Chinese Contemporary Photography 2009-2014 (zhongguo dangdai shying 中国当代摄影 2009-2014), exhibited from September 1 to October 15, 2014, at the Minsheng Art Museum was a highlight event of the inaugural Photo Shanghai, the first art fair dedicated exclusively to photography in China. Billed as a major milestone in Chinese photography, the exhibition featured 52 artists or collectives and was jointly organized by the Minsheng Art Museum in Shanghai and the Art Museum of the Central Academy of Fine Art (CAFA) in Beijing. The artists featured are staples of recent photography exhibitions in China, pulled from the networks of the curatorial team led by CAFA Art Museum director Wang Huangsheng 王璜生 and including major figures in the field, such as the Fudan University professor Gu Zheng 顾铮, CAFA Art Museum curator Tsai Meng 蔡萌, Three Shadows Photography Art Centre director RongRong 荣荣, independent curator and editor Li Mei 李媚, and Deputy Director of the Minsheng Art Museum, Weng Yunpeng 翁云鹏.

This exhibition is an abridged version of Chinese Contemporary Photography Since 2009, a large-scale exhibition curated by the same team a year before in conjunction with Aura & Post Aura: The First Beijing Photo Biennal (lingguang yu hou lingguang: shoujie Beijing guoji sheying shuangnian zhan, 灵光与后灵光:首届北京国际摄影双年展).

Both exhibitions aimed to present an overview of photography in China in the years immediately following the Beijing Olympics in 2008. As the curators note, this period was particularly important to China since the country’s relative stability during the global financial crisis pointed toward a new world order. A sense of cautious national pride serves as the backdrop for the exhibit. In the foreword to the accompanying exhibition catalogue, Ai Min, director of the Minsheng Art Museum, writes, “This exhibition, by nature, is a narrative about ourselves rather than a presentation of ‘others.’”

When teaching, I often use the analogy of a carefully crafted essay to talk about exhibitions. In this review, I’ll take Chinese Contemporary Photography 2009-2014 as a state-of-the-field event in order to think about some of the questions posed by the curators. Wang Huangsheng writes that the exhibition developed out of concerns about photography’s role in society, specifically how photography could intervene, and what it could record and express in light of China’s increased “hard power” and concomitant emphasis on “soft power.” Given photography’s history in China and current trends in the field, what new questions could the medium put forward?

SUPPLIED DATA »
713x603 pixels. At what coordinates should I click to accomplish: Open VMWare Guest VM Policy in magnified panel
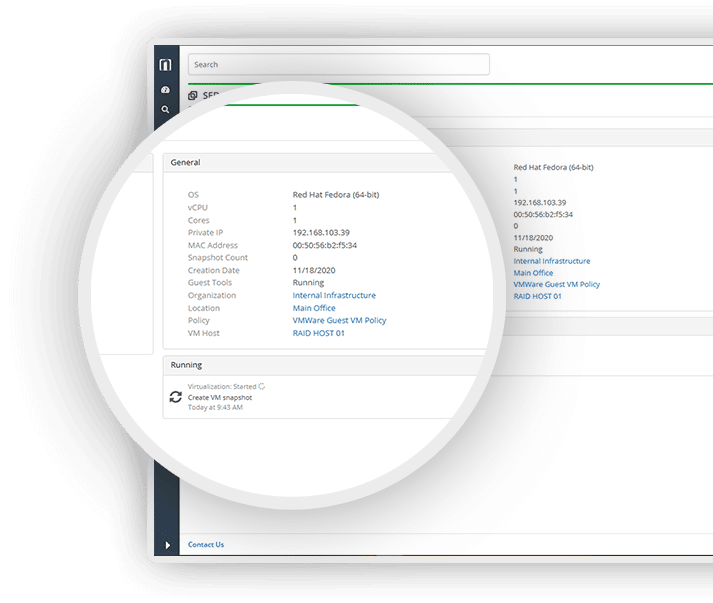tap(339, 321)
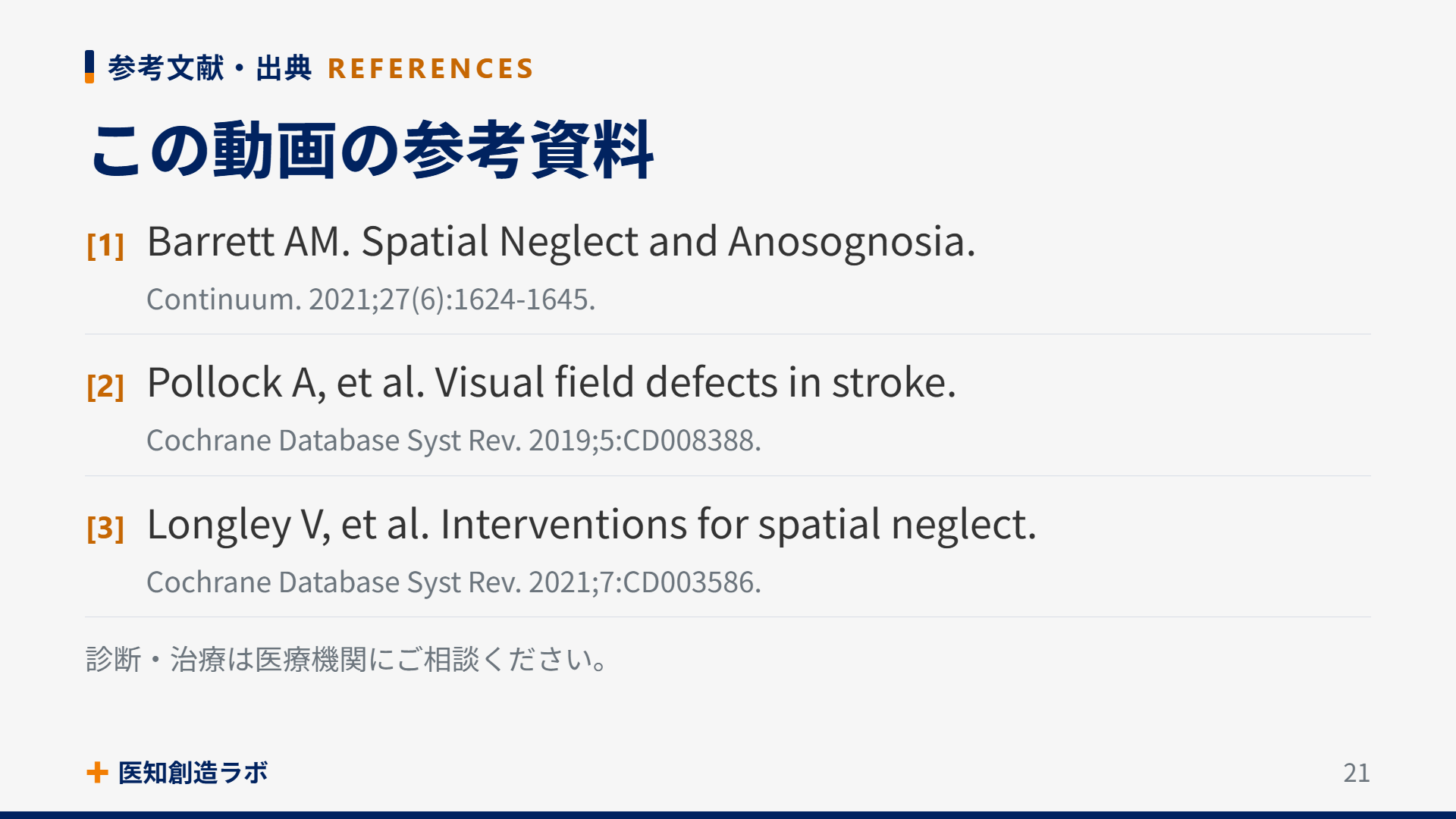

TASKS TO COMPLETE »
(a) Using the exhibition review, answer each question on its own line:
(i) On what dates was the exhibition at the Minsheng Art Museum on view?
(ii) How many artists or collectives did it feature?
(iii) Who wrote the foreword to the exhibition catalogue?
(b) Revise everything from "When teaching, I" down to "medium put forward?" in the exhibition review, replacing "analogy" with "comparison".
Rely only on the exhibition review for what comes next.

RESPONSES TO THE TASKS »
(a)
(i) September 1 to October 15, 2014
(ii) 52
(iii) Ai Min, director of the Minsheng Art Museum

(b)
When teaching, I often use the comparison of a carefully crafted essay to talk about exhibitions. In this review, I’ll take Chinese Contemporary Photography 2009-2014 as a state-of-the-field event in order to think about some of the questions posed by the curators. Wang Huangsheng writes that the exhibition developed out of concerns about photography’s role in society, specifically how photography could intervene, and what it could record and express in light of China’s increased “hard power” and concomitant emphasis on “soft power.” Given photography’s history in China and current trends in the field, what new questions could the medium put forward?